South America


vital statistics
  • Montevideo
  • 3.4 million
  • Spanish
  • Uruguayan peso
about Uruguay

In a continent where most countries are so big you’d need months to do them justice, along comes pint-sized Uruguay. Wedged on an east coast peninsula between Brazil and Argentina, it offers the highlights of South America in a manageable parcel. Plus, even the most visited parts of the country haven’t been made over to fulfil the whims of tourists (most of whom come from Argentina or other parts of Uruguay).

From thermal bath houses in the northwest to the wildlife-rich coastline, there’s plenty to explore. Montevideo is a multi-faceted city, where about a third of the country’s population resides. There’s the historic Ciudad Vieja, which was once part of a Spanish citadel and is still home to ornate buildings, as well as a 13-kilometre stretch of beaches called the Rambla.
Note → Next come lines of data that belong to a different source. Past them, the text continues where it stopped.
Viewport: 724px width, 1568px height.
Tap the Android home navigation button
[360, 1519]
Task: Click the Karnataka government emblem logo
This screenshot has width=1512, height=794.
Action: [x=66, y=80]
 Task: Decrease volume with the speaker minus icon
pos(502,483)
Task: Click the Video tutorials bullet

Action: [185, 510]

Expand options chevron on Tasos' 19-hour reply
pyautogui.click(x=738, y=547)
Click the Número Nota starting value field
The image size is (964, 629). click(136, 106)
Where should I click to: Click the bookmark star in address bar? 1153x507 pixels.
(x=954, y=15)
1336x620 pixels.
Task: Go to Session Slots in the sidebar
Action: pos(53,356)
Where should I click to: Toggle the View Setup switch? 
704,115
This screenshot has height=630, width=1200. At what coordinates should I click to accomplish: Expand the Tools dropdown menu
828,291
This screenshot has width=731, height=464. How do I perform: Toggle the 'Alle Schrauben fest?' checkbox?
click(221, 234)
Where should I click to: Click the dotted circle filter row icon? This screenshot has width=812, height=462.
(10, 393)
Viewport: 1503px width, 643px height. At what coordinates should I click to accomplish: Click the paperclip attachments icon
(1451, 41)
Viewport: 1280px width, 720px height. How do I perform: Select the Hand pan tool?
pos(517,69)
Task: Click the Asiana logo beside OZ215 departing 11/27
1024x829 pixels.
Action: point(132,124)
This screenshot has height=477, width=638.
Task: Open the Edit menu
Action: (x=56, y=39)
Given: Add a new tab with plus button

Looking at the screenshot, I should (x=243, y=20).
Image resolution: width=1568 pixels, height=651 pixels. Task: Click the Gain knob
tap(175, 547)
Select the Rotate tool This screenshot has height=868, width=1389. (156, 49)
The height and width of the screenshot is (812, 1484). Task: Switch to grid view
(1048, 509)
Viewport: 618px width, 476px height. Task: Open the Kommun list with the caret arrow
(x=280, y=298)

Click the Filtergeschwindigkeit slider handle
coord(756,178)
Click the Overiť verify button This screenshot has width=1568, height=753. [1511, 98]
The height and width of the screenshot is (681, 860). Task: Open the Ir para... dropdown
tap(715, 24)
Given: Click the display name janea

Plenty of the beachside suburbs offer nightlife in all its forms, from old-school tango joints to pumping discos and clubs.

One of Uruguay’s finest attractions is its 340-kilometre coastline that heaves with locals during the summer until Carnaval. Travelling just outside those times means you can significantly cut costs and the number of people on the beach. There are plenty of chic, resort-style towns like Punta del Este (also known as the Monaco of South America), as well as more boho fishing villages turned beachside retreats, such as Punta del Diablo and José Ignacio, popular with the celeb set. The underwater life off the coast is abundant, and game fishing for tuna, salmon and other species is popular. Those less likely to throw in a line will still love the sea lions, who bask in the sunshine on many of the beaches along the coast. From Punta del Este, it’s also possible to book tours to Isla de los Lobos, an island about eight kilometres off the coast, with a huge population of sea lions and southern fur seals.

In contrast, Uruguay’s interior is best known for its estancias (ranches), many of them near the city of Tacuarembó (the Uruguayans claim it’s the birth place of the father of tango, Carlos Gardel, although the French beg to differ), where beef cattle graze the plains tended by gauchos. Many are open to travellers, but they’re unlike the more commercial experiences you’ll find in Argentina. Guests who stay at Uruguay’s estancias will help with daily life around the ranch, go horse riding, share mate (the national drink) with the workers and observe the amazing bird life of La Plata.